Didymeion ou le temple d'Apollon à Didymes
Didim n'est plus que le reste d'une cité d'Asie mineure située à moins de vingt kilomètres au sud de Milet. Les ruines qui peinent aujourd'hui à se dresser dans la chaleur écrasante de l'Anatolie rappellent la dernière reconstruction du sanctuaire oraculaire d'époque archaïque que régissaient au VIIe siècle avant notre ère les prêtres Branchides et détruite par les Perses en 494.
Le Didymeion, saccagé, fatigué des outrages des hommes et du temps, avait été conçu par Paeonios d'Ephèse et Daphnis de Milet en vue d'ériger un diptère colossal - les travaux allaient s'échelonner sur près de cinq siècles - pouvant contenir l'ancienne statue de bronze d'Apollon de Canachos. Apollon, fils de Zeus et de Léto, était encore une fois représenté dans une éternelle jeunesse et sculpté avec un arc plutôt qu'avec une lyre. Apollon, dieu protecteur et guérisseur des fidèles venus déposer leurs offrandes.

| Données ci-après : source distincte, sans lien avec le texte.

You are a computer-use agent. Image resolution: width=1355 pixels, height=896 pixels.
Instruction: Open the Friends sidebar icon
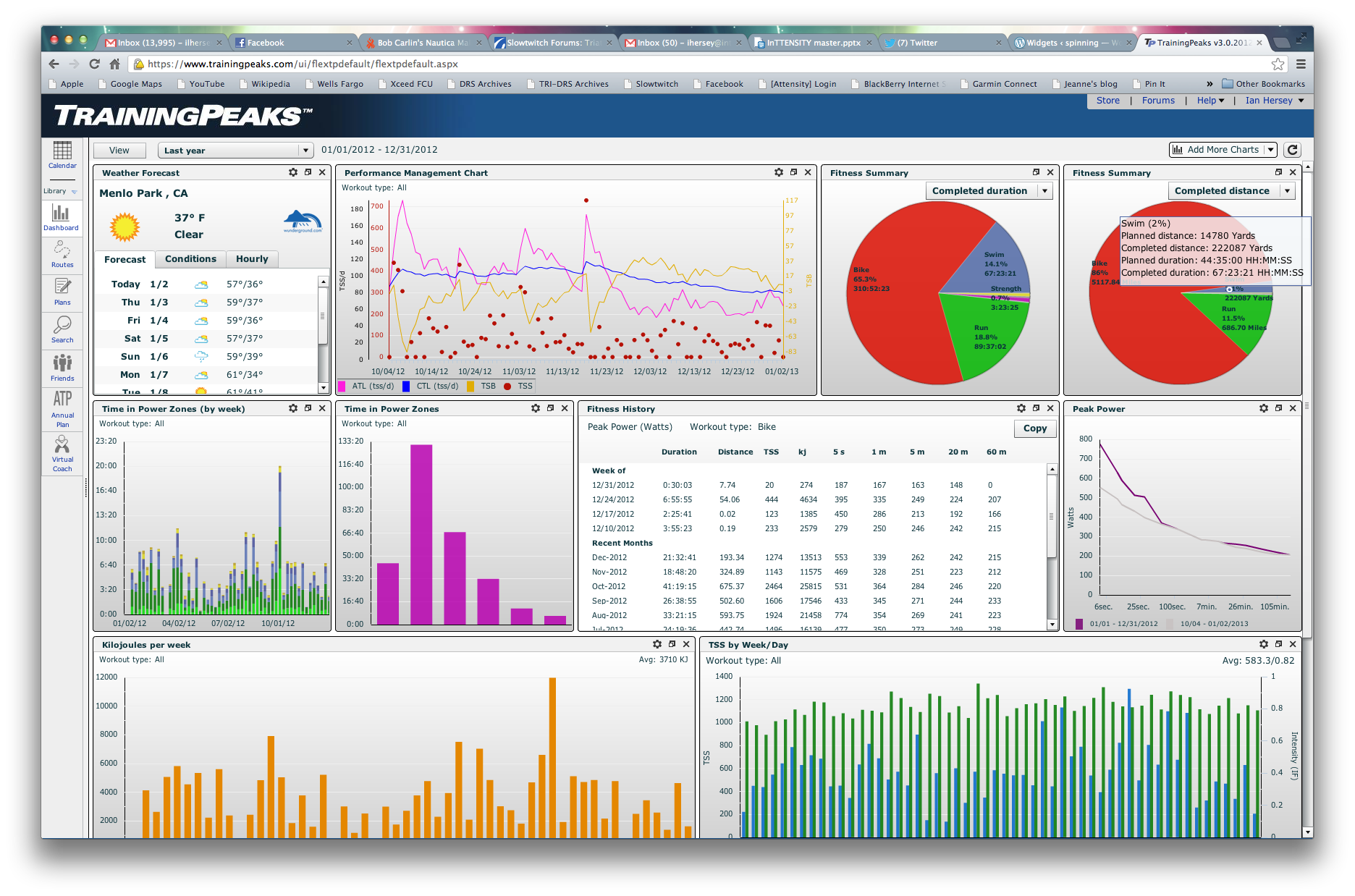coord(62,367)
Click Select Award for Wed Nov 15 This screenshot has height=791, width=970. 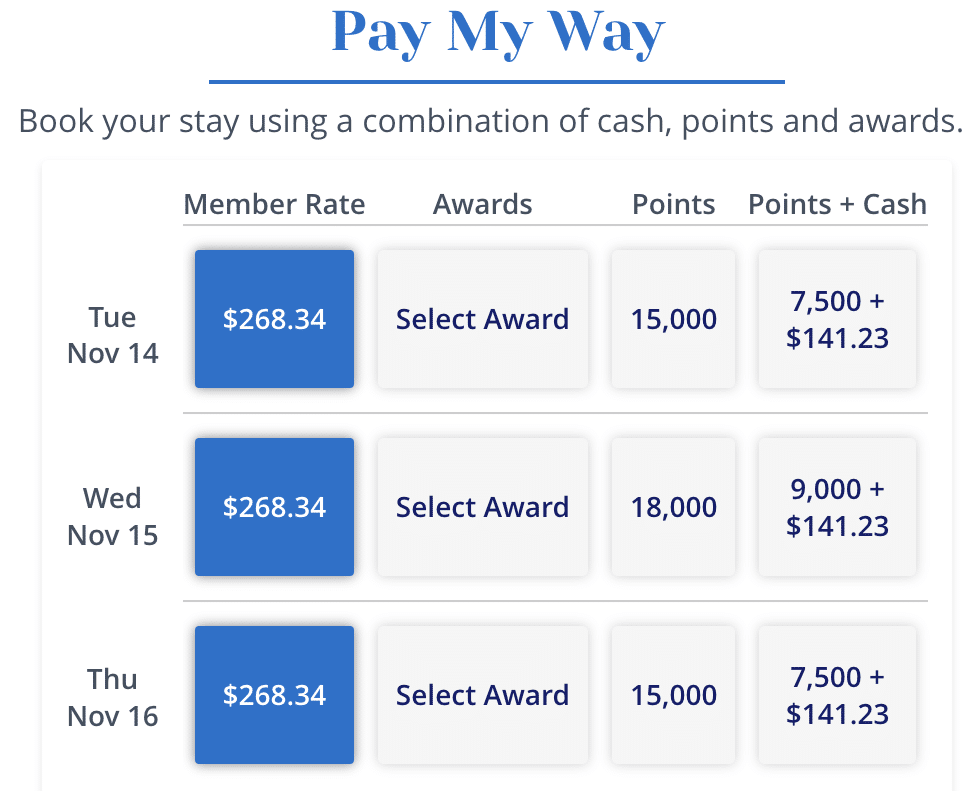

Ce temple d'Apollon, ravagé par un séisme au Xe siècle, frappe encore mon imagination par l'innovation de sa conception et par son impressionnante élévation.
Vers 313 avant J.C., les constructeurs avaient intégré dans une formule architecturale de proportions gigantesques les éléments primitifs essentiels de l'ancien oracle à un cadre fastueux mais classique : la source et l'arbre sacré. Ce temple hellénistique recouvrant les fondations de l'édifice archaïque dessinait un diptère décastyle ionique in antis de 116 mètres sur 52, mesures prises au stylobate. Il se dressait, en son temps, sur un soubassement de sept degrés d'une hauteur de 3,15 mètres, qu'un escalier de quatorze marches permettait l'ascension vers la façade orientale.
Une forêt de colonnes à l'intérieur du temple supportait le toit du péristyle et se dédoublait par un premier cercle comprenant 210 colonnes et un second, érigé autour du naos, accueillant 152 fûts. La compacité de l'édifice reposait sur le grand rapprochement des supports cylindriques. En effet, le rapport entre l'entrecolonnement et le diamètre des colonnes étant de 1,66 permettait cette étroitesse de la colonnade qui n'était en aucun point comparable avec celles des grands temples attiques.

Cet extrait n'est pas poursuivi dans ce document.